Consigne: Pour chacune des affirmations suivantes, dites si elle est conforme au texte ci-dessous sur la collection de bande dessinée, en répondant par oui ou par non et en citant mot pour mot le passage du texte qui tranche. 1. La collection est dirigée par David Vandermeulen. 2. La presse n'a commencé à parler de la collection qu'après la sortie des premiers albums. 3. Quatre nouveaux albums paraîtront chaque mois.

Texte fourni:
------

La collection intéresse beaucoup les médias, et notamment la presse écrite, qui y a consacré de nombreux articles bien avant la sortie officielle des premiers albums. Quand on veut la décrire rapidement, on la compare aux collections Que Sais-je? et Gallimard Découvertes, mais le concept est encore différent, puisqu’il s’agit de bande dessinée : un.e scientifique et un.e auteur.e de bande dessinée se voient associés par le directeur de collection, David Vandermeulen, et l’éditrice, Nathalie Van Campenhoudt. Connus du grand public ou non, les auteurs « scientifiques » et les auteurs de bande dessinée sont sélectionnés avec soin, en fonction de leurs qualités et en pariant sur la rencontre de leurs centres d’intérêt. Quatre nouveaux albums sortiront tous les trois mois, des titres sont d’ores et déjà signés jusqu’à l’été 2018.

De gauche à droite : Nathalie Van Campenhout, Marion Montaigne, Daniel Goossens.

Séance de travail au café Le Père Tranquille avec de gauche à droite : Nathalie Van Campenhoudt, Marion Montaigne, Daniel Goossens.

------

Extraits de données:
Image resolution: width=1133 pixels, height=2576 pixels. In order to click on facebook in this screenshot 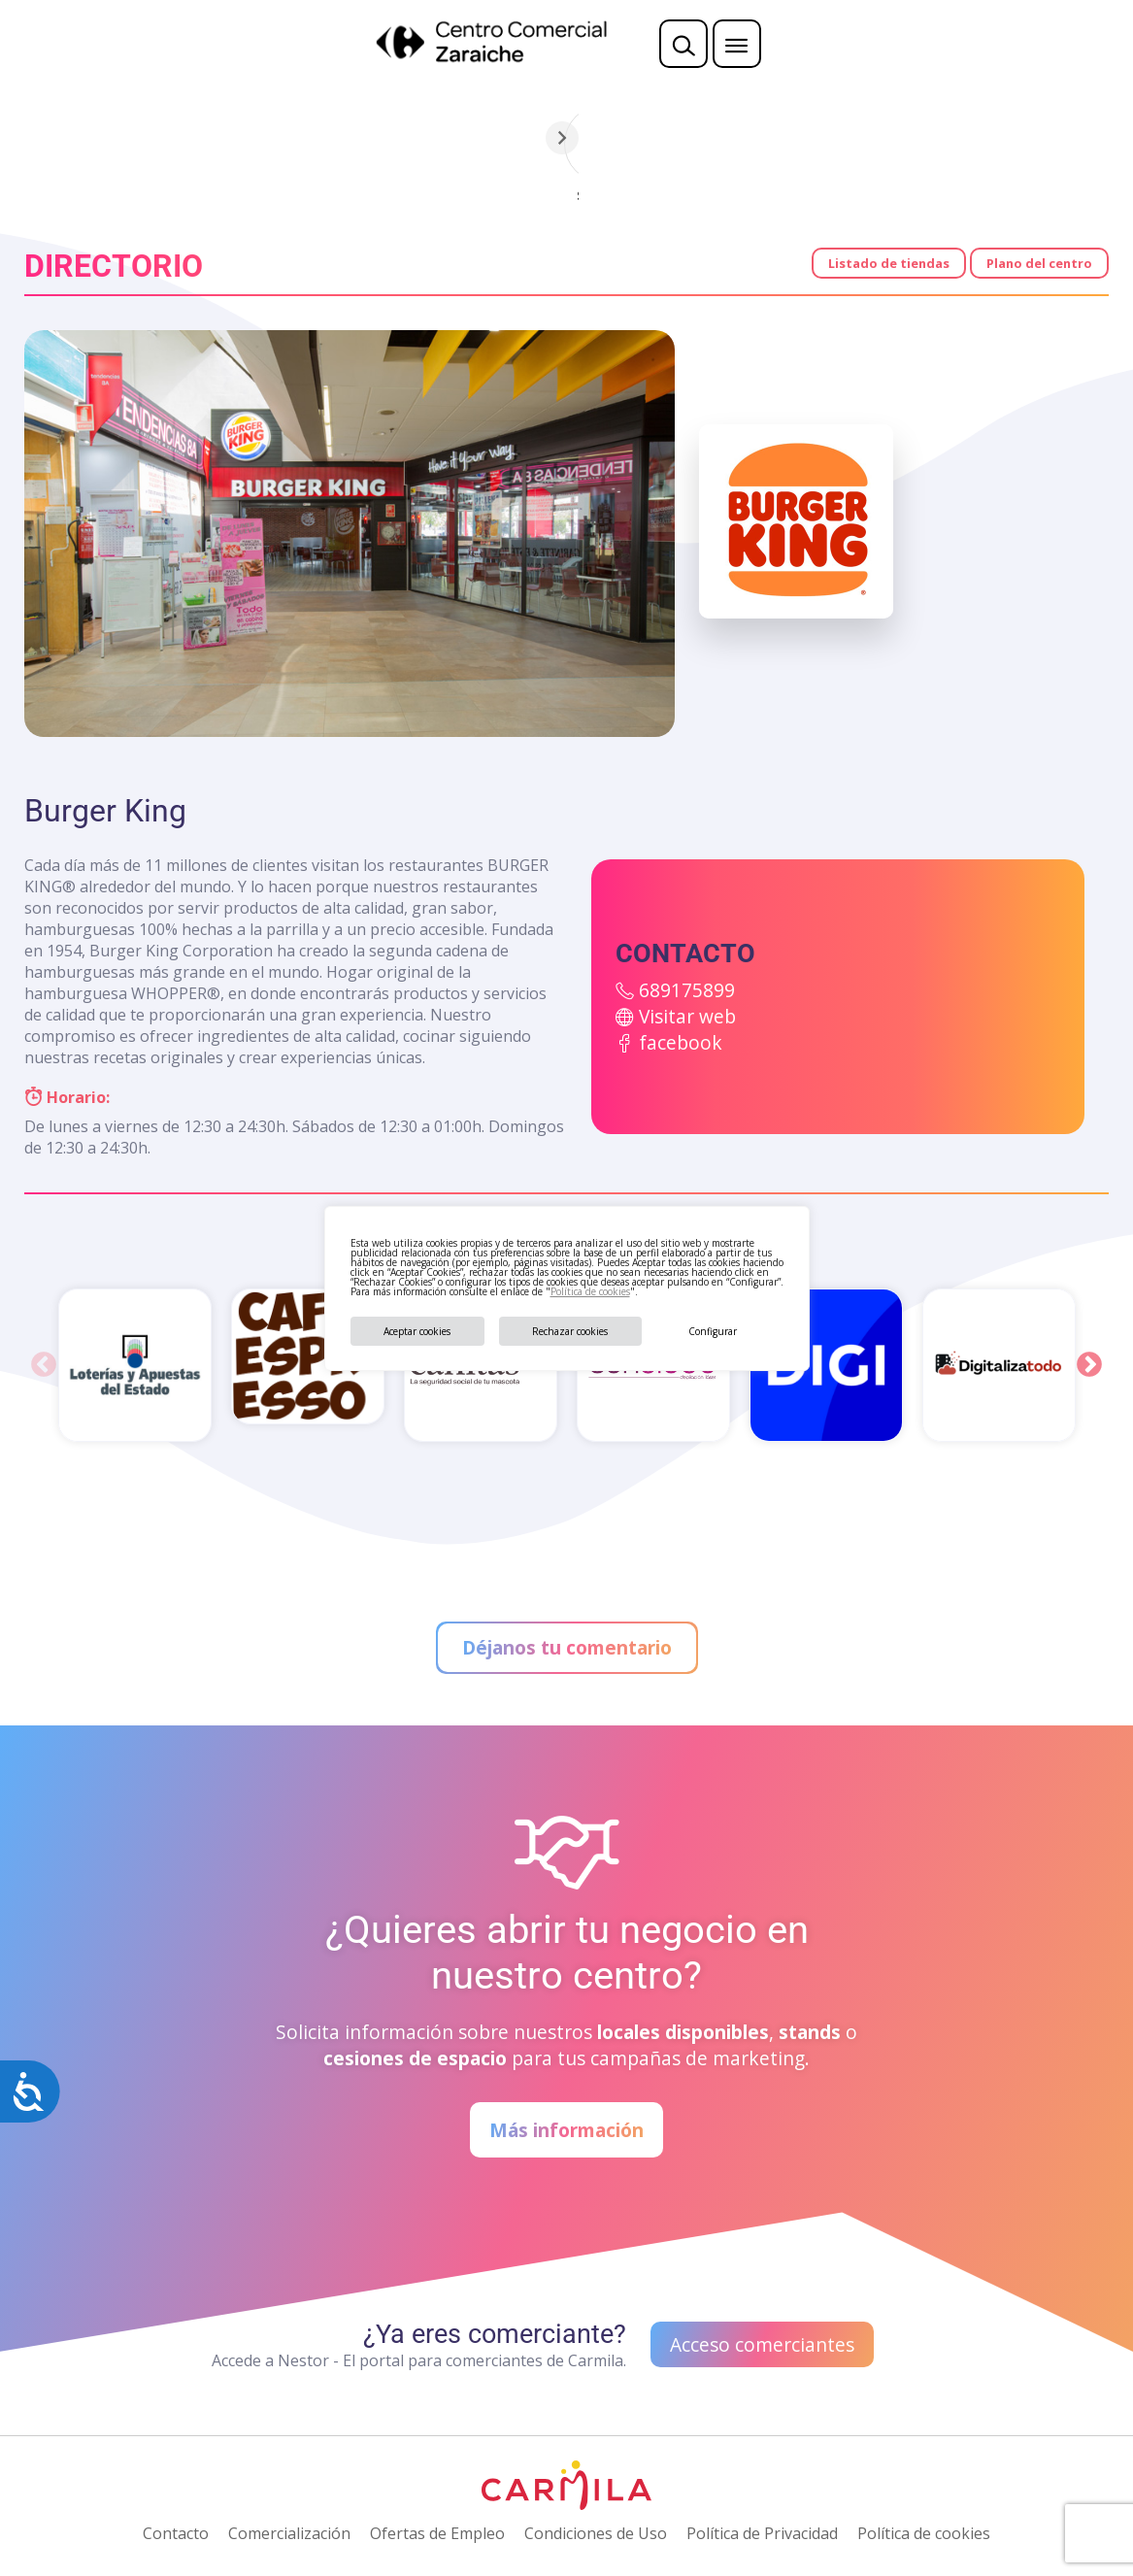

------

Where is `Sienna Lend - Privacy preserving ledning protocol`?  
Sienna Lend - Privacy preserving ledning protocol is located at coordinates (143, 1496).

------

Corrigé:
1. Oui : « le directeur de collection, David Vandermeulen ».
2. Non : « qui y a consacré de nombreux articles bien avant la sortie officielle des premiers albums ».
3. Non : « Quatre nouveaux albums sortiront tous les trois mois ».